By Jake Edge
April 18, 2012
The core library that sits between user space and the kernel, the GNU C
library (or GLIBC), has undergone some changes recently in its governance, at least
partly to
make it a more inclusive project. On the last day of the Linux Foundation
Collaboration Summit, Carlos O'Donell gave an update on the project, the
way it will be governed moving forward, and its
plans for the future. GLIBC founder Roland McGrath was on hand to
contribute his thoughts as well.
Though he wears several hats,
O'Donell introduced himself as an "upstream GLIBC community member", rather
than as a maintainer, because the GLIBC developers have recently been trying to
change the idea of what it means to be involved in the project. He works for
Mentor Graphics—by way of its acquisition of CodeSourcery—on
open-source-based C/C++ development tools. Those tools are targeted at
Linux developers and Mentor is committed to working upstream on things like
GCC and GDB, he said. He personally got involved in the GLIBC project ten
years ago
to support the PA-RISC (hppa) architecture; he now works on GLIBC both as
part of his job and as a volunteer.
Recent changes in the GLIBC community
The changes for GLIBC had been coming for a long
time, O'Donell said. The idea is to transition the project from one that
has a reputation for being a small community that is hard to work with to
one that will work well with the kernel developers as well as other
projects in the
free software world.
As part of that effort, the moderation of the main
GLIBC mailing list (libc-alpha) was removed after four years. The goal of
that moderation had been to steer new contributors to the libc-help mailing
list so that they could learn about the open source (and GLIBC) development
process before
they were exposed to the harsher libc-alpha environment. The mentoring
process that was done on libc-help has continued; it is a place for
"random questions" about GLIBC (both for users and new contributors), while
libc-alpha is for more focused
discussion and
patches once developers have a firm understanding of the process and
culture.
There has also been a lot of "wiki gardening" to make more internal
documentation of GLIBC available, he said.

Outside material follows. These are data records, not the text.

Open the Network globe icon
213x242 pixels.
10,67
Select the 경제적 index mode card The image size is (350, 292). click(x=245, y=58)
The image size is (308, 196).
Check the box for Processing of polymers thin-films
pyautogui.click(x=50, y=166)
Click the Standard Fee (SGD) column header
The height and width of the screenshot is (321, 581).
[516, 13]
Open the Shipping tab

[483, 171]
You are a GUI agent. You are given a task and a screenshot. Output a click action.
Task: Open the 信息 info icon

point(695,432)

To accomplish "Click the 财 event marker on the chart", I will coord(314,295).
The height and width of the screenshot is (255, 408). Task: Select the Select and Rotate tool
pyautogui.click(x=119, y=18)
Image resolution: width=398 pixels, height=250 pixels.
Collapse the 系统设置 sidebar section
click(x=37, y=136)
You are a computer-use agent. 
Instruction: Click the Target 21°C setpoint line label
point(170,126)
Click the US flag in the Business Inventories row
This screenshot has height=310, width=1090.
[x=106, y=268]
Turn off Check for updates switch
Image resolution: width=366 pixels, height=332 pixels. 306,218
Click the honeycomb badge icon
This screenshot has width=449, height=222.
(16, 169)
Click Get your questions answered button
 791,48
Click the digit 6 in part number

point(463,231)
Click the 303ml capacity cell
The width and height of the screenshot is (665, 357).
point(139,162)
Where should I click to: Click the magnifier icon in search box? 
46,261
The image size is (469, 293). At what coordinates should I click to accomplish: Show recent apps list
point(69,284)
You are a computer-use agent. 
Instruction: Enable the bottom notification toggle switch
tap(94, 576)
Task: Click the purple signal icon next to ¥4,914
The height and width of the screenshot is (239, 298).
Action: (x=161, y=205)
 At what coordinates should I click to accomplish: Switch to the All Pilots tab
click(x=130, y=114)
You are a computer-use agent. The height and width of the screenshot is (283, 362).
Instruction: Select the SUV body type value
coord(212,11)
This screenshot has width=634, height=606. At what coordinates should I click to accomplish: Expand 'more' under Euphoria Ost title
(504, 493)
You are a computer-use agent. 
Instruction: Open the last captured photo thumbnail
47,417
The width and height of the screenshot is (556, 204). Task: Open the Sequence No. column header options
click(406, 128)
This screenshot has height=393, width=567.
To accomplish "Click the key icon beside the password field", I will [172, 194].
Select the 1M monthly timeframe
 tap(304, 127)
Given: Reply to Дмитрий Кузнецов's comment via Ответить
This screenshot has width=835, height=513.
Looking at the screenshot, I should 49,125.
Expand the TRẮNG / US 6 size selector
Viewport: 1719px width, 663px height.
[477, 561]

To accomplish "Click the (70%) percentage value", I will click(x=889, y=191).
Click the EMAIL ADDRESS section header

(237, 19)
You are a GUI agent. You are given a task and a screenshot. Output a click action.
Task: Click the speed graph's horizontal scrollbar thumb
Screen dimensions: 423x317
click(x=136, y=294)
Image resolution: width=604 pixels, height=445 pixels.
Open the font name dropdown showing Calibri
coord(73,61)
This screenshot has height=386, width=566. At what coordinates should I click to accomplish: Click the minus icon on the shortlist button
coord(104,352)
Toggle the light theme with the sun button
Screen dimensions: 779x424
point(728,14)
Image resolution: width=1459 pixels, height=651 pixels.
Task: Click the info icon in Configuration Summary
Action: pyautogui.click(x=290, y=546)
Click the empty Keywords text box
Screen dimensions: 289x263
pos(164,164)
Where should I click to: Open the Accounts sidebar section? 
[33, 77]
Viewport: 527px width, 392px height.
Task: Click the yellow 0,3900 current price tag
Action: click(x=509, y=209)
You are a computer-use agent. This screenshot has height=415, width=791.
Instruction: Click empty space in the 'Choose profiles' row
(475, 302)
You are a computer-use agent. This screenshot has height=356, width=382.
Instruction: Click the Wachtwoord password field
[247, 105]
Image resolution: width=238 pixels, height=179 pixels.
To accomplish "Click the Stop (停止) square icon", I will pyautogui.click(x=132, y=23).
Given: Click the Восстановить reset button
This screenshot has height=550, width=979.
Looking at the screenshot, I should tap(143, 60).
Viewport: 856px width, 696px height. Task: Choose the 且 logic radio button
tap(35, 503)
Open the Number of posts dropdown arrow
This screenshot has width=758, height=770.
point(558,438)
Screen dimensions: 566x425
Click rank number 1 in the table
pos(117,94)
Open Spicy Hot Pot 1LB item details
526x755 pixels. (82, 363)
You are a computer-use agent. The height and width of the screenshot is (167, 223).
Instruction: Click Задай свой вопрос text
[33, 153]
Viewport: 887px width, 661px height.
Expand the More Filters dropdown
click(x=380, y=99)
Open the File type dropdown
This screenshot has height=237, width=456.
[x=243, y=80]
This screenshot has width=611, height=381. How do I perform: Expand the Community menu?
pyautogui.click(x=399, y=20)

The most visible recent change was the dissolution of the steering committee in
March. The project is moving to a "self-governed community of developers" that is
consensus driven, he said. There is a wiki page that
describes what the project means by "consensus". Trivial or typo patches can just
be checked into the repository, without waiting for approval. The GLIBC
community is willing to accept all sorts of patches now, he said, which
is a "change from where we were five years ago". All of the changes in the
community have come about as gradual process over the last four or five
years; there was no "overnight change", he said.
There are around 25-30 committers for GLIBC, O'Donell said in response to a
question from the audience, and they are listed on the
wiki. Ted Ts'o then asked about getting new features into GLIBC, noting
that in the past there was an assumption that trying to do so was not worth
the effort. He pointed out that BSD union mounts got help from its libc,
but that couldn't be done for Linux in GLIBC, partly because it was not in
the POSIX standard. What is the philosophy that
is evolving on things like that, he asked.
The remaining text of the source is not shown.